EXTRAIT CHOISI
Il y a eu un véritable avant et après Legend pour Ridley Scott. Ce film mal aimé lui fit perdre à sa sortie une bonne part de ses admirateurs de la première heure, et commercialement le cinéaste ne s’en remit complètement qu’avec l’énorme succès de Gladiator. Ce film maudit des années 80 a toujours souffert en DVD en europe, le director’s cut existant depuis près de dix ans en DVD zone 1 et n’arrivant qu’aujourd’hui avec cette nouvelle édition Blu-Ray.
Quand il entame Legend, Ridley Scott sort tout juste de Blade Runner qui ne fut pas non plus pour lui une partie de plaisir… On l’oublie un peu aujourd’hui, mais cette adaptation de Philip K. Dick était déjà une amère expérience de mutilation de la part d’un studio pour le cinéaste. L’accueil public et critique fut également mineur : ce n’est qu’au fil des années que l’œuvre gagna en reconnaissance, l’aboutissement de ce culte se traduisant par le nouveau montage proposé par Scott en 1992. Legend n’a pas vraiment gagné cette même reconnaissance au fil des années, malgré une petite niche d’admirateurs.
Les choses s’annonçaient déjà très mal pour Ridley Scott dés le début d’une production qui s’éternisa pendant prés de trois ans. Le tournage subit notamment les conséquences d’un important incendie du plateau « 007 » mythique des studios Pinewood. Par la suite, le premier montage de 150 minutes présenté par Scott souffrit de projections presses désastreuses… Le cinéaste ramèna donc l’ensemble à une durée de 113 minutes, ce qui ne sera pas suffisant encore pour les exploitants européens qui sortiront finalement un montage de 94 minutes. La nature du film fut sensiblement altérée et une partie de la musique de Jerry Goldmsith passa à la trappe ; mais l’ensemble de ces pertes, le public ne le mesurera que des années plus tard.
En 1985, Universal s’attaque par ailleurs à deux grosses productions Arnon Milchan pour leurs distribution américaines : Brazil de Terry Gilliam et Legend donc. Exit ce qui restait de Jerry Goldmsith, le groupe Tangerine Dream est convié pour moderniser l’ensemble, ramené cette fois à 89 minutes. Ironiquement, cette version possède des scènes différentes de la version de 94 minutes, et parfois plus proche du director’s cut : la vision de Lili d’une l’horloge envahie par la neige dans la première partie, et une réplique essentiel de « Darkness » dans sa dernière scène… Il y a une dizaine d’année, ce puzzle agrémenté en prime de montages télévisés supplémentaires, prend fin. Une copie du director’s cut miraculeusement localisée offre en effet au cinéphile la version la plus essentielle du long métrage. Si Legend reste toujours imparfait, le film sort désormais pleinement de son statut batard pour gagner en cohérence et en personnalité.

DONNÉES FOURNIES
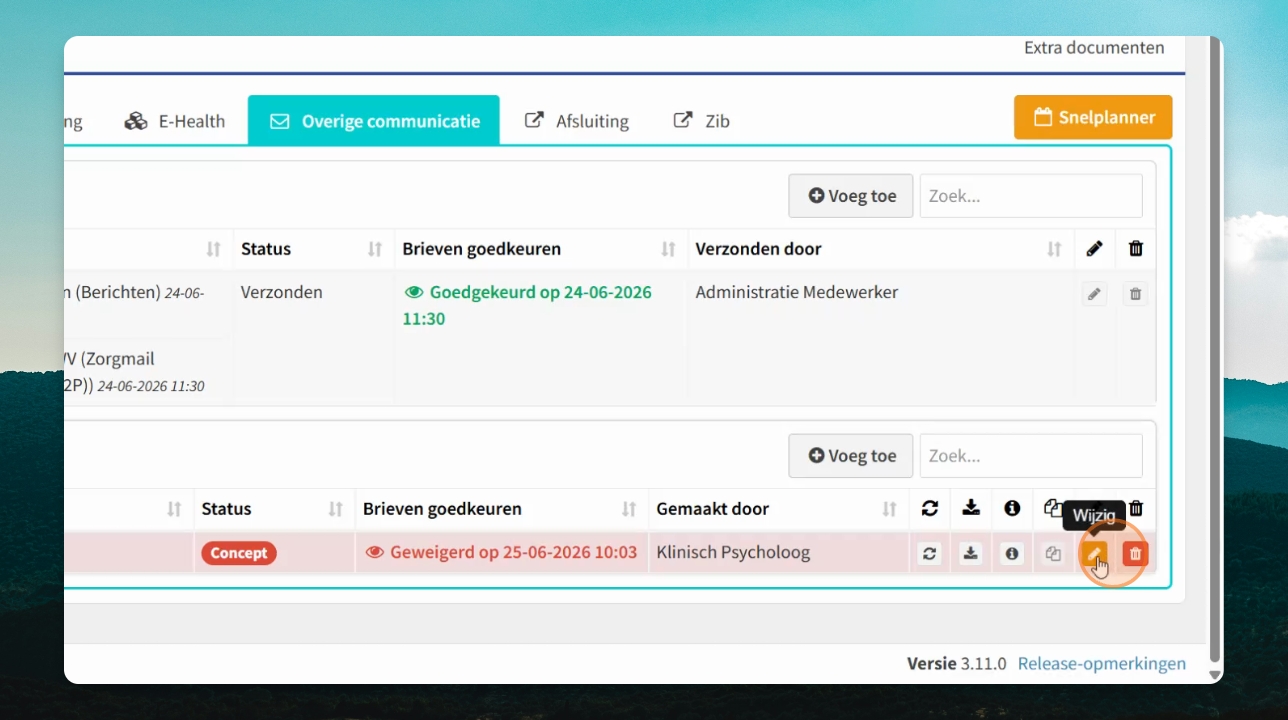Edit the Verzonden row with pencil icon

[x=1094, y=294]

* * *

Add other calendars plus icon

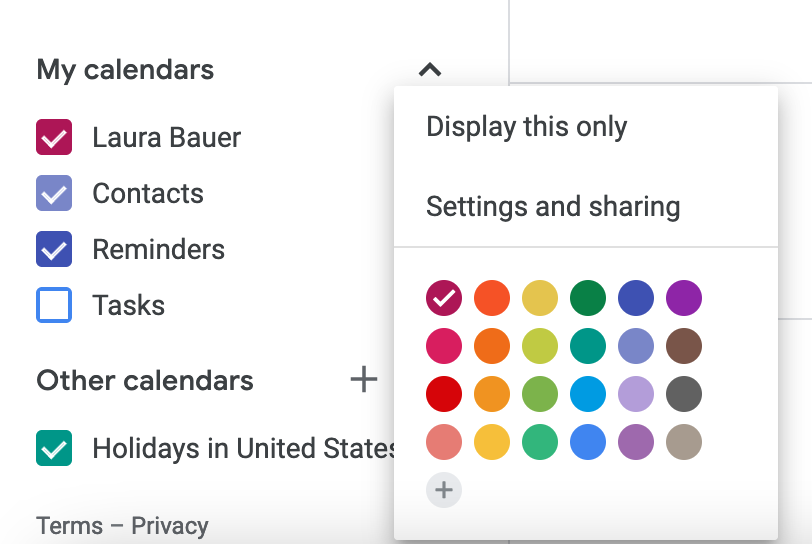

* * *

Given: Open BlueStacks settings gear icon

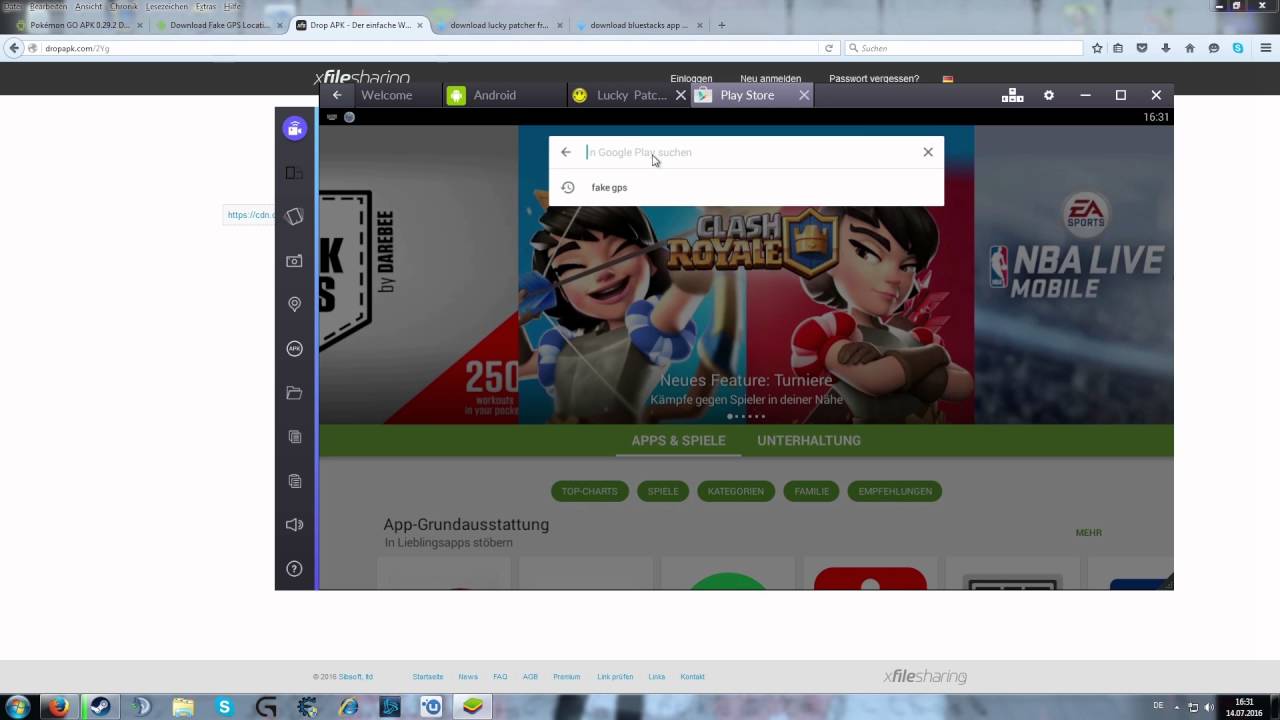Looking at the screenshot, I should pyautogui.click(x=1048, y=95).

ÉNONCÉ 1
Répondez aux questions suivantes à partir du texte sur le film Legend.
(a) Quelle était la durée du premier montage présenté par Ridley Scott ?
(b) Quel groupe Universal a-t-il convié pour moderniser le film ?
(c) En quelle année Scott a-t-il proposé un nouveau montage de Blade Runner ?
ÉNONCÉ 2
Reprenez le texte sur le film Legend là où il s'arrête et poursuivez-le de quelques phrases.
Les données n'interviennent pas ici.

RÉPONSE 1
(a) 150 minutes.
(b) Tangerine Dream.
(c) En 1992.

RÉPONSE 2
Legend n’est pas qu’un exercice de style autour du conte de fée, filmé couteusement comme un caprice en studio par un esthète en roue libre… Ce genre qui a suscité très peu de longs métrages en dehors de l’animation (malgré Dark Crystal et Labyrinth également à cette même période), prend ici un tour inquiétant autour de la notion de transgression. Nettement plus ambiguë, la version Director’s cut ne cesse en effet d’interroger ce qui tient du comportement humain dans ce monde ethéré et fantastique. Lili est une princesse rebelle et adolescente qui a besoin de se confronter à l’incarnation, au souffre, et de mettre en danger tous les dons cristaliens qu’elle a reçu. Oona, l’avatar de fée clochette amoureuse du personnage de Jack expérimente quand à elle le dépit et la déception, remettant en cause sa condition immortelle à priorie assez envieuse et ses pouvoirs…
Darkness est l’autre figure fascinante du film, ce qui est du autant à son design, son introduction progressive dans le métrage, qu’à la prestation de Tim Curry qui reste aujourd’hui encore très impressionnante. Cette director’s cut l’humanise encore au niveau de sa relation avec Lili… Les archétypes sont plus nettement remis en question, pour se poser clairement la question de la nature du rêve en soit, entre poison et merveilleux. Darkness se définit comme maître des rêves et des espoirs dans le cœur des hommes, quand la licorne (femelle) survivante représente ce qu’il reste de créativité à l’état pur. Au milieu de cette ambiguïté, il y a un désir qui brûle de mille feux dans toutes les créatures du film, comme si cet univers fantastique ne s’assumait jamais dans sa perfection et son manichéisme donné. C’est au fond l’un des grands thèmes du cinéma de Ridley Scott que d’évoquer une humanité mélancolique, devenu souvent résiduelle et fragile, sous un esthétisme tout à tour chargé et de porcelaine.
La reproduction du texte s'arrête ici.